Entre los toques de campana de la iglesia que no conserva las puertas abiertas para sus feligreses se la pasan los trabajadores con sus puestos en la calle, muchos de ellos huyendo de los rayos del sol que se logran filtrar entre los árboles. La solución que encuentran es tener en mano grandes sombrillas para ocultarse de la luminosidad proveniente del cielo, algo que no solo los beneficia a ellos, sino que hace que sus clientes se queden ahí un buen rato, gozando de la sombra y hablando con los vendedores.
Entre los productos que más se venden se encuentra el bonice para aquellos que quieren refrescar la tarde, pero también el café para los que saben que solo algo caliente les puede quitar la sed (si no es que la costumbre les gana primero al momento de comprarlo).
Por otro lado, hay quienes trabajan sin lucrarse de forma directa por lo que hacen: dependen de la compasión y generosidad de la gente que aprecie su arte. Vestidos de camiseta roja y un sombrero en sus cabezas, estos ancianos se ponen en marcha con sus instrumentos de cuerda. Mueven sus dedos con habilidad para generar melodías propias de los boleros y las cumbias.
A su frente, el estuche del violín para que las personas depositen en él una propina, de la cual parece ser el denominador común las monedas de 500 y los billetes de 2.000 pesos; y si alguien después de presenciar el espectáculo pretende no dar algo de dinero, puede correr con la suerte de que un rapero que merodea la zona le diga en voz alta: “¿Y los dos mil pesitos para ellos?”

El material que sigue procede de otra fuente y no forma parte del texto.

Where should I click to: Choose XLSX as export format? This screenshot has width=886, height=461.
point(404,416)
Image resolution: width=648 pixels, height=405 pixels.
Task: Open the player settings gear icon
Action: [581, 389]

Así transcurren los días en esta parte de la ciudad que se puede rememorar a la vez como un centro histórico, ya que se encuentra allí la sede de lo que fue la Universidad de Antioquia en primera instancia, el claustro que funcionaba como convento para la comunidad franciscana y la iglesia aliada a esta comunidad para las celebraciones religiosas católicas. Ahora, a excepción de la iglesia, son lugares en los que se encuentran oficinas y algunos puestos de aprendizaje. De ahí que unas personas solo atraviesen la plazuela para acudir a estos sitios, contrarios a otros que permanecen en el lugar como si fuera su hogar.
Allí confluyen los monumentos de Francisco de Paula Santander, precursor de la independencia en Colombia; Marceliano Vélez, cinco veces gobernador de Antioquia, y una paloma que fue puesta para conmemorar el primer centenario de la U de A. Así como cada monumento está debidamente marcado, los árboles también exponen en su tronco letreros con sus respectivos nombres.
Sin embargo, para las personas, toda esta simbología representa otra cosa: la estatua de Santander representa el lugar donde se reúnen las palomas; la de Marceliano Vélez, un sitio alrededor del cual se pueden sentar y conversar; la paloma, el homenaje al animal emblemático de la plazuela, y los árboles, aunque tengan diferentes nombres, seguirán siendo aquellos seres encargados de propiciar sombra en la zona.